[Records contained in a dataset]
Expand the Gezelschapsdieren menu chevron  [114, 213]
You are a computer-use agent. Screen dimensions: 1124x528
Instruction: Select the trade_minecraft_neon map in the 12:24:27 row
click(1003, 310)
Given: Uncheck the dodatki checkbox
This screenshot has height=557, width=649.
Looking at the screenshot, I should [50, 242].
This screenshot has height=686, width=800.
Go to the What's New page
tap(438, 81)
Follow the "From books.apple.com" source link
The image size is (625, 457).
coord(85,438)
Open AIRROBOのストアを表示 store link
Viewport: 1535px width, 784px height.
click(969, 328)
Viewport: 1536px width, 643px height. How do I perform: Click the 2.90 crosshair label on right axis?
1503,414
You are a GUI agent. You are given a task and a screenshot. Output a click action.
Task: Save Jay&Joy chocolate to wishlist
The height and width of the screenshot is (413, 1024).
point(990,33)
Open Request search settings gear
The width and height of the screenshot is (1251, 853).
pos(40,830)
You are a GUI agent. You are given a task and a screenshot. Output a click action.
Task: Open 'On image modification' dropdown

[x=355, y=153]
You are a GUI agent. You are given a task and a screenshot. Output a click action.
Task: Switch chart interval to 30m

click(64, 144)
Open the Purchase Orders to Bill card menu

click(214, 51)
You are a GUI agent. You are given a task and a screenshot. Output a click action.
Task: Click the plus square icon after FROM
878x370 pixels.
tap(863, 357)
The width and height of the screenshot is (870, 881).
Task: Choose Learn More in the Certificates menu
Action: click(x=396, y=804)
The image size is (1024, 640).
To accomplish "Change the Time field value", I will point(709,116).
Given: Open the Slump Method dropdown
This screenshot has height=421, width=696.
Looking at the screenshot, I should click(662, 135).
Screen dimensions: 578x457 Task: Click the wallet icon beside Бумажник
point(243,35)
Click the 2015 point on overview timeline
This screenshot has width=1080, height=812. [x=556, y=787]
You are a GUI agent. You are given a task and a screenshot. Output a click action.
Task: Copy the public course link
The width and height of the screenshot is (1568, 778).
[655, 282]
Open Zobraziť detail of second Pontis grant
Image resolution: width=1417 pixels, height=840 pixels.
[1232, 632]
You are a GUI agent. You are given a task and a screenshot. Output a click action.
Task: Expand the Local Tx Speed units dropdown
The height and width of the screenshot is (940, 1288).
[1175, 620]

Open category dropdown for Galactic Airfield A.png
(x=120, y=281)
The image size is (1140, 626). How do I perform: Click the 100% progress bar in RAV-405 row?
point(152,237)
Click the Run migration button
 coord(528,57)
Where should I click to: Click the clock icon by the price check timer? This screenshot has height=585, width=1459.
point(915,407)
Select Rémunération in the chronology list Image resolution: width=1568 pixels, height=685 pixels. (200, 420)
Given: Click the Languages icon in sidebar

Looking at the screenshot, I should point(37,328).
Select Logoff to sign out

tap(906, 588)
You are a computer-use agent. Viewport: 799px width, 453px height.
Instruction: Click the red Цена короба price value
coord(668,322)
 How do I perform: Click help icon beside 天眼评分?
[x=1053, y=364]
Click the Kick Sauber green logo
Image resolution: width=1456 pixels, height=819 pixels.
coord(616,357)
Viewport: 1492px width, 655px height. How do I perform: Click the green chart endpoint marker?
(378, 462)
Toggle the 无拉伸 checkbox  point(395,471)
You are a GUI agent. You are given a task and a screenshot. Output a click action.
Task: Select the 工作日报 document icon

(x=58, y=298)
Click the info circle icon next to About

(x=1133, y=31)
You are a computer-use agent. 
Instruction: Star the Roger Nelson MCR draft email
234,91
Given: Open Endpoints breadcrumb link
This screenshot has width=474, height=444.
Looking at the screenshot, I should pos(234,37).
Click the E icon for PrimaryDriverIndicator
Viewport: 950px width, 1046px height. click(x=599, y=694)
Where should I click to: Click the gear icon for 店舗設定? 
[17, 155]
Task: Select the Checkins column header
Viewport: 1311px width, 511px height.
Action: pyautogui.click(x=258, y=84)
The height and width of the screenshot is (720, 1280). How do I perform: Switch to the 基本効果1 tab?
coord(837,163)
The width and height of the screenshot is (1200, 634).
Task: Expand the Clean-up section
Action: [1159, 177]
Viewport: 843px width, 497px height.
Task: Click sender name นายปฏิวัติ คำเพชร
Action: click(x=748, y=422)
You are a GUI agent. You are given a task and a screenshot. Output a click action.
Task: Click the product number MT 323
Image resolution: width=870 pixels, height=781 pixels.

- [WHAT YOU WILL DO] Out of the data above, return each line where the word "computer" can be found.

- [COMPLETED TASK]
You are a computer-use agent. Screen dimensions: 1124x528
You are a computer-use agent. Viewport: 799px width, 453px height.
You are a computer-use agent. 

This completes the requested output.